The problem is that most industrialists globally do not have a game plan for the next phase of industrialisation. In a recent BCG survey, Germany stood out as being the most ready for the transition with as much as 19% of their industries ready for the new technology adoption; however that is still an incredibly low number especially for a country that has been on the fore-front of manufacturing automation. While the robotisation and digitalisation of the manufacturing is expected to reduce the manpower required this process will take a while and there will be a time in between where robots and humans will have to work side by side, where robots improve timeliness and precision while relying on the expertise and intuitive shortcuts of their human co-workers. This is a good transition for a lot of societies that are dealing with birth rates that do not meet the replacement rate while also seeing a greying population. With robots and robotic assistance, older workers can work past their “traditional” retirement age without increasing the risk to their health. These changes are also great for industries that are considered “dirty” or hazardous that does not see a lot of young people pursuing careers in. Not only will these changes allow older workers to be able to work longer and share their expertise, but most of the management surveyed believe that these changes would also see increases in productivity and reductions in costs.

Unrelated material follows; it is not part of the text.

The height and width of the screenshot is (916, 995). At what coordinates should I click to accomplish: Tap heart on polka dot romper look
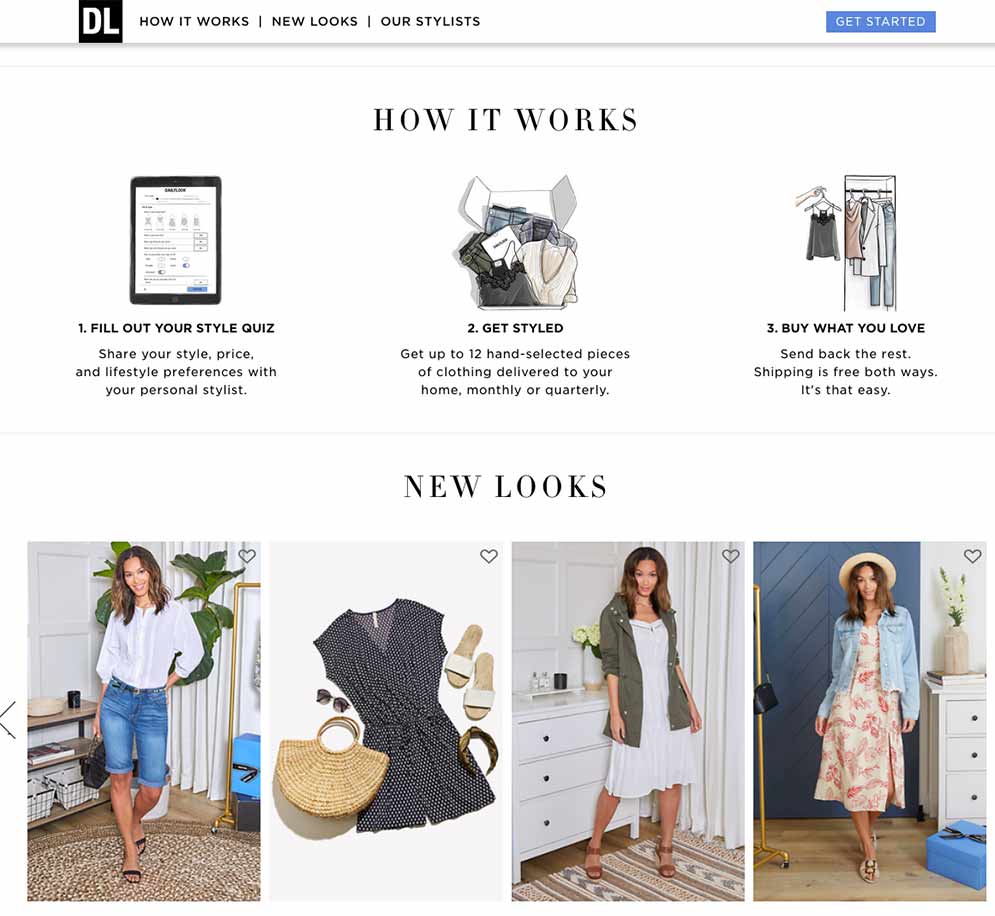coord(489,556)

“Age is an issue of mind over matter. If you don’t mind, it doesn’t matter.” – Mark Twain.
Many older people are looking for ways to continuing to make a difference in the world, but finding that the world no longer wants them or considers them economically and socially useless. While changing societies biases and shortcuts can be difficult and ultimately a long-term process, there is clearly a need for Singapore to start being more accepting to older workers. As a society and economy in transition from one that was extremely young in the 1960s to one that will be old in the early 2030s, our entire economic system has to be able to adapt to a working and purchasing class that is far older than previous generations. While government interventions are necessary to prevent abuse and to educate, ultimately it will be left to individuals and individual companies to implement a more inclusive workforce. The only buffer against monoculture and stagnation is a diverse workforce. At the end of the day, economic transformation is at its core a social transformation.
I’d appreciate any comments or ideas that people might have to the thoughts that have been presented here in this essay. Thanks for reading.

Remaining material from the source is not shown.